Locating one’s self in history beyond a social media timeline asks that we value an engagement with our culture, the various stories comprising the legacy of this culture, and it means recognizing the significance of records left behind that assist efforts to understand where we currently stand in culture. Those records, letters, photographs, songs, and scrapbooks, for example, provide us with more than information, they offer sites of process. Such sites challenge the expected immediacy that social media encourages and elevates the value of contemplation and reflection; requirements needed for making meaning and knowledge.

This blog and my email are the only virtual sites where I offer personal reflections out loud. I don’t trust Twitter, FaceBook, Instagram and other profiling sources. If you value history, then you recognize the dangers and hazards of profiling for people of color; It’s terribly lethal.

When I was growing up in Cleveland, Ohio, I don’t ever remember being raised to put much effort into creating an image of who I wanted to be; instead, I was encouraged to figure out who I actually was: What did I like? How did I like to spend my time? What unnerved me and what made me comfortable?
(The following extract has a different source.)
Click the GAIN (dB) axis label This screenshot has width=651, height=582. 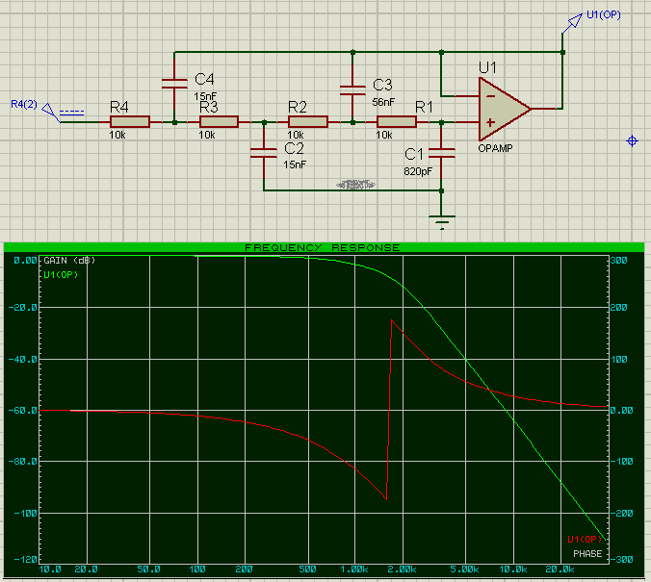point(68,261)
Authentic living asked that you listen to stories about World War II, get lost in old photographs, learn the names and faces of people whose music did not, to my mind, in any way compare to the masterful music Michael Jackson put out.
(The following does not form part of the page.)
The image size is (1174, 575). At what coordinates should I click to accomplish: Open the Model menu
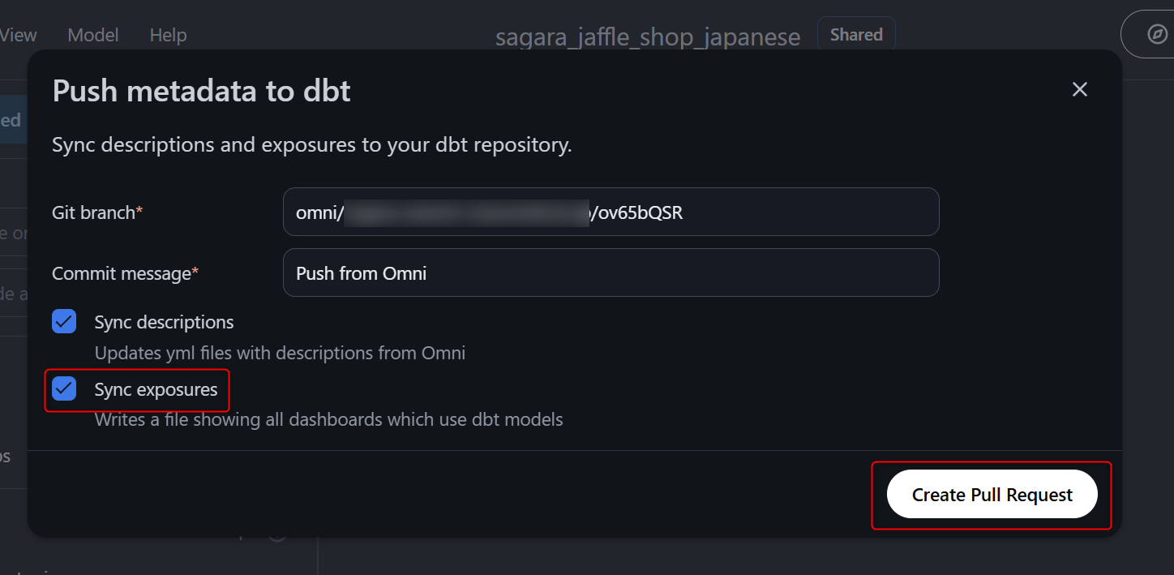[x=93, y=35]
As someone who’s very aware of raising a child in an era when virtual living seems to have diminished the value of tangible experience, I will make sure that my son listens to stories, examines photographs, discusses music. These activities helped me to value myself as a subject in history and shun efforts to build and to value my personal avatar. These activities also helped me better understand that public scripts of black life are far too limited, and that working on the substance of my identity taught me to craft my own meaning of a rich life.

Ultimately, I wish that everyone could experience the significance of these sites of process. Not only might they enhance your life, they might just extend it.